Other challenges abound. For example, how do you represent the data? Isosurfaces and streamlines are possible methods; movies or images can be used to analyze many billions of numbers. The data sources may be real-time or the results of simulation, while other sources may be historical. The scientists and engineers involved in these activities are separated geographically, and there is often temporal separation because they need to refer to previous results. To guide this effort, a road map has been developed for the data-visualization efforts in the ASCI program. The road map links applications, computers, data management, and visualization corridors to ensure that all of the needed capabilities are developed in a timely fashion.

I/O is also important in analyzing the results of the simulations, to "see and understand" the information buried in the data. We estimate that scientists and engineers will need to be able to interact in real time with about 75 billion bytes of data by early 2000. Along with this is a requirement to be able to perform queries on a data archive containing roughly 30 terabytes with transfer rates of perhaps 6 gigabytes a second. This is much faster than anyone can do right now, and yet it is critical to achieving the goals of ASCI. By the time we reach the end of the year 2000, we estimate that ASCI's scientists and engineers will need to interact with a quarter of a terabyte extracted from an archive of at least 100 terabytes with a 20-gigabytes-per second transfer rate. And, the growth will not stop there; the root cause of these high requirements is the detail with which ASCI must be able to simulate weapons systems.
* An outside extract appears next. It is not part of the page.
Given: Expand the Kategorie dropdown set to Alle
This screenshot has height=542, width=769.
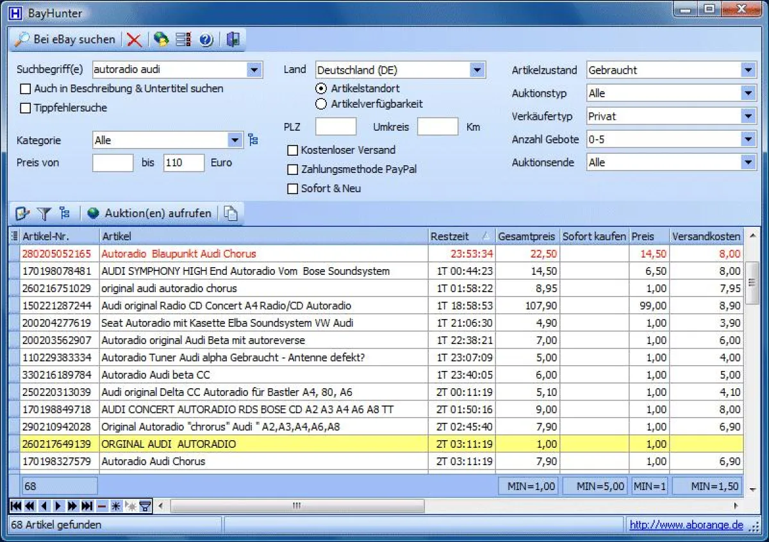Looking at the screenshot, I should 235,140.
Scientific Simulation Software

Developing scientific simulation software for SMP-based parallel computer systems presents a number of challenges because it entails use of a "hybrid programming model." The hybrid-programming model incorporates both of the standard programming models for parallel computers: the shared-memory and message-passing programming models. The shared-memory programming model relies on the ability of the programmer to access memory by its location or name. This approach provides reasonable performance with as many as 128 nodes, all sharing memory. However, although the memory within an SMP is shared, to attain reasonable performance the user must explicitly make the program parallel. Current compiler technology is not yet at the point that it can be relied on to produce efficient parallel code on more than 8 to 16 processors. To pass data between the SMP nodes, the programmer must send an explicit message that communicates the need for a piece of data. This message is passed to the node on which the data resides, which then transmits the requested data to the original node. This is the message-passing programming model. Both the shared-memory and the message-passing models have been in use for some years but with very, very few exceptions, not together. Although it is possible to use the message-passing model within the SMP node as well as between the SMP nodes, the hybrid programming model will provide the best performance for the overall system since it can take full advantage of the fast shared-memory access possible within a node. So, we have some new things to learn!

Computer Systems Software

Because the systems being acquired by ASCI are all first-of-a-kind, perhaps even one-of-a-kind systems, the computer manufacturers typically cannot provide all the software and tools that are needed to efficiently operate and develop software for the computer. ASCI must provide the missing pieces. One task that ASCI has undertaken to accelerate the development of application software for these machines is the construction of a "problem-solving environment." The PSE provides an integrated set of tools, like compilers and debuggers, for producing code for these massively parallel computers. Problem generation and verification will need another set of such tools, as will high-speed storage and I/O. Finally, the distributed computing environment as well as the associated networks will have to be enhanced as well.

The ASCI Alliances

Los Alamos, Livermore, and Sandia are not alone in this process. The academic community is contributing to understanding how to create the advanced simulations and how to run these simulations on terascale platforms. ASCI is funding five large university teams, each of which is attacking a very complex, multi-disciplinary simulation problem. These teams are in the first year of their initial 5-year funding and have already contributed a number of ideas both in computer science and in science and engineering. There are also a number of other university groups, about 30 in all, that are working on more focused aspects of the problem.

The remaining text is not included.